Ces mentions permettaient à Monsieur [R] de connaître la nature, la cause et l’étendue de son obligation. Si le mode de détermination de la cotisation provisionnelle, dont il n’est pas invoqué qu’il soit contraire aux dispositions légales ou réglementaires applicables, n’est pas précisé par la mise en demeure, cet élément n’est pas exigé et ne relève pas de l’obligation d’information de la CGSSR. En conséquence, le moyen de nullité tiré de l’absence d’information de Monsieur [R] sur la nature, la cause et l’étendue de l’obligation est également inopérant.
Il résulte de l’ensemble de ces éléments que la régularité tant des mises en demeure que des contraintes est acquise. Le jugement est alors confirmé pour les avoirs validées et avoir condamné Monsieur [R] au paiement des sommes visées par les contraintes.
Sur les demandes de dommages-intérêts et l’amende civile :
Monsieur [R] soutient que la CGSSR est fautive, sans toutefois le démontrer. La demande est en conséquence rejetée.
La CGSSR reproche à Monsieur [R] l’utilisation des voies de recours à des fins dilatoires et dans l’intention de se soustraire à son obligation de s’acquitter de ses cotisations lui causant un préjudice.
Or, le retard en paiement des cotisations est compensé par leur majoration. En outre, la CGSSR ne démontre pas que l’usage d’une voie de recours par Monsieur [R] aurait dégénéré en abus du droit d’ester. La CGSSR sera déboutée de sa demande sur l’amende civile.

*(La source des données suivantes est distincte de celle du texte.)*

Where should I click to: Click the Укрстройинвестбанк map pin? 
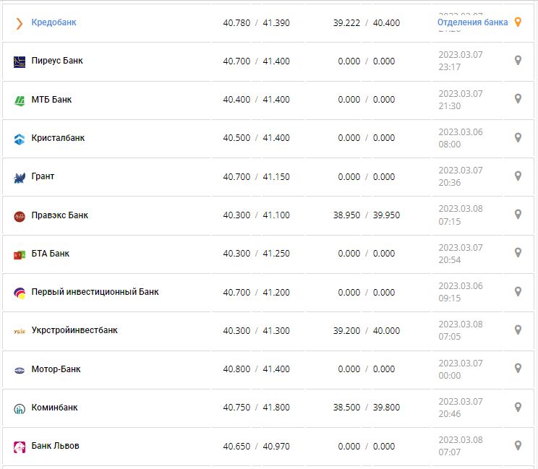pyautogui.click(x=518, y=330)
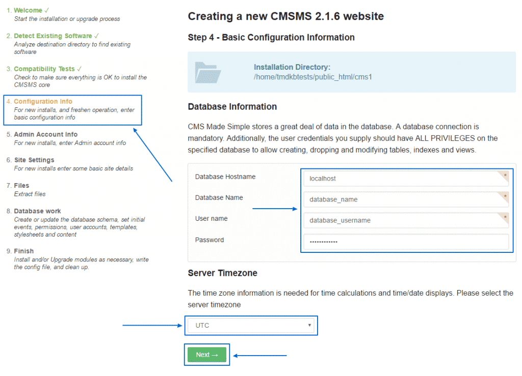Select the Configuration Info step

click(x=44, y=101)
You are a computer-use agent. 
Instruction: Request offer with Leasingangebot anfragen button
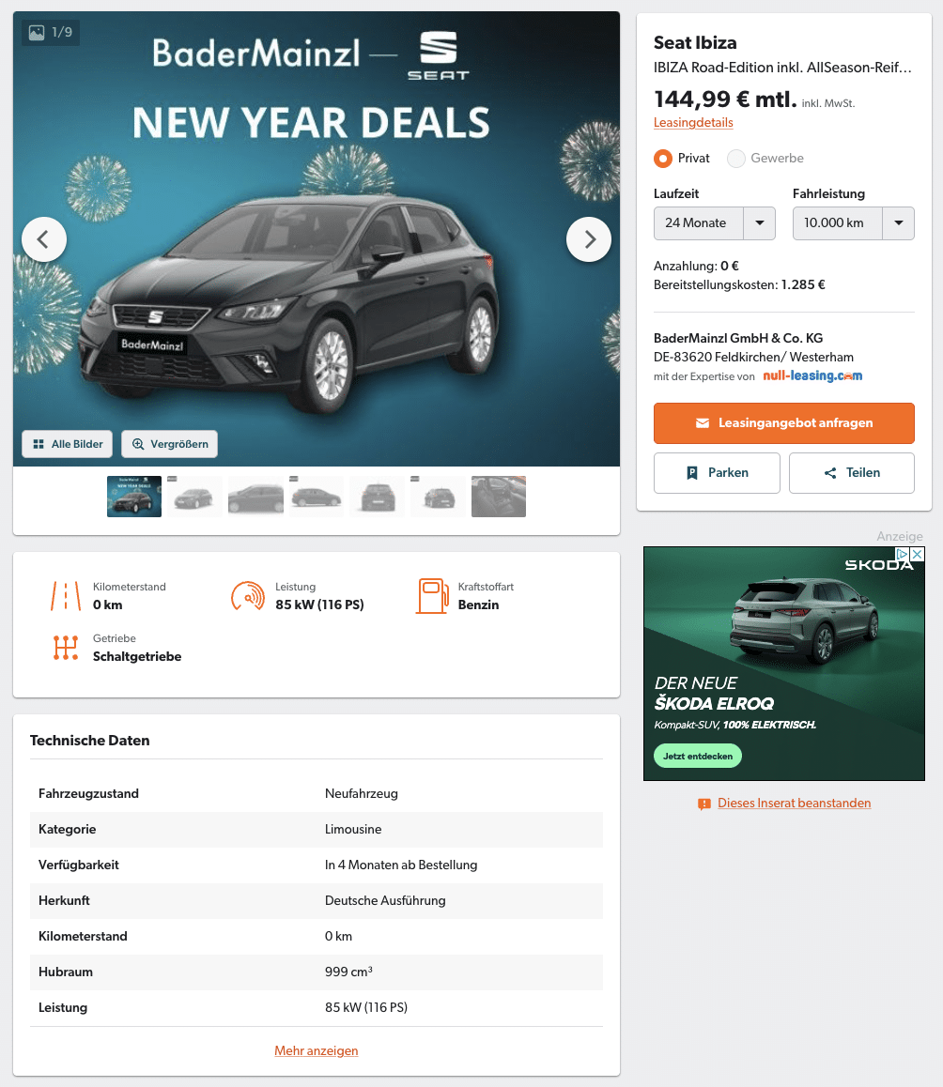pos(784,422)
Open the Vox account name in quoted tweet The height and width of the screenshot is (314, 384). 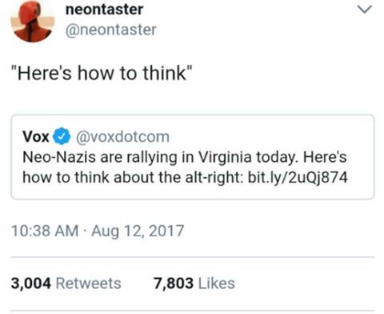click(36, 137)
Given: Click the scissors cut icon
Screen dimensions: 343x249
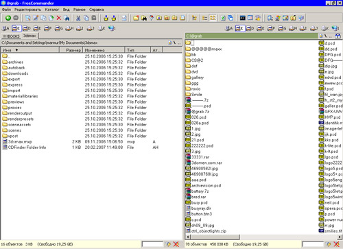Looking at the screenshot, I should pyautogui.click(x=78, y=18).
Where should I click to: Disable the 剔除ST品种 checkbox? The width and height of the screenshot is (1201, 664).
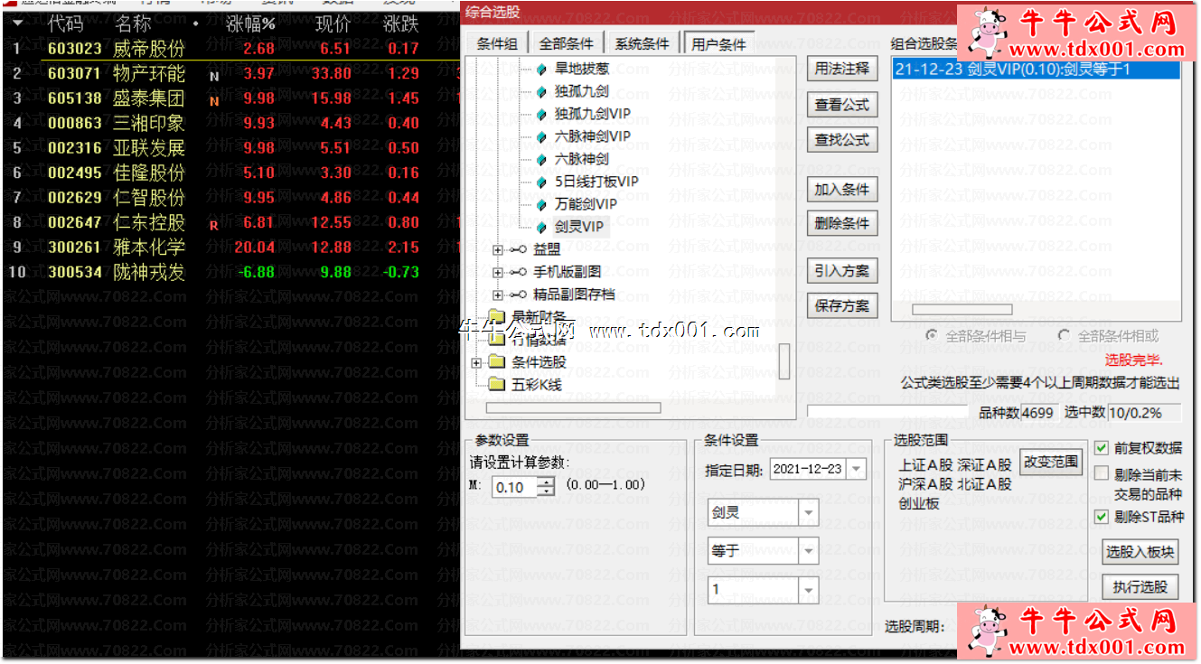coord(1102,518)
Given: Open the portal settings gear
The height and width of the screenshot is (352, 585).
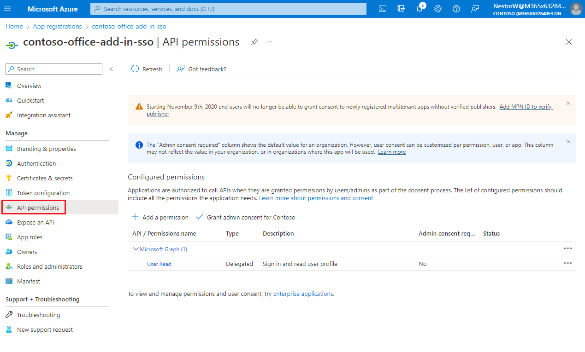Looking at the screenshot, I should click(x=437, y=8).
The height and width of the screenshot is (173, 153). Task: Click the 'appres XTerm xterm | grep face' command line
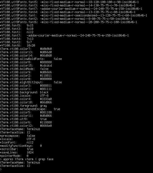pyautogui.click(x=27, y=159)
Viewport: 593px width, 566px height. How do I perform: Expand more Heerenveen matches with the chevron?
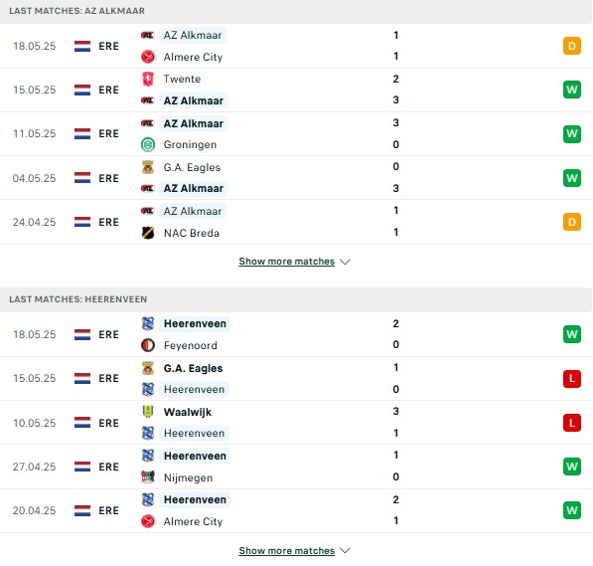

Sur les frais irrépétibles et les dépens :
Le jugement est confirmé sur les frais et dépens justement arbitrés. La CGSSR doit être indemnisée de ses frais irrépétibles d’appel à concurrence de la somme de 3.000 euros. Les dépens d’appel sont à la charge de Monsieur [R] qui succombe au principal.
PAR CES MOTIFS :
La cour statuant publiquement par arrêt contradictoire,
Infirme le jugement sur l’amende civile,
Confirme pour le reste le jugement rendu le 19 janvier 2021 par le tribunal judiciaire de Saint-Denis de la Réunion,
Condamne Monsieur [C] [R] à payer à la Caisse générale de sécurité sociale de la Réunion la somme de 3.000 euros en application de l’article 700 du code de procédure civile,
Condamne Monsieur [C] [R] aux dépens d’appel.
Le présent arrêt a été signé par M. Alain Lacour, président, et par Mme Monique Lebrun, greffière, à laquelle la minute de la décision a été remise par le magistrat signataire.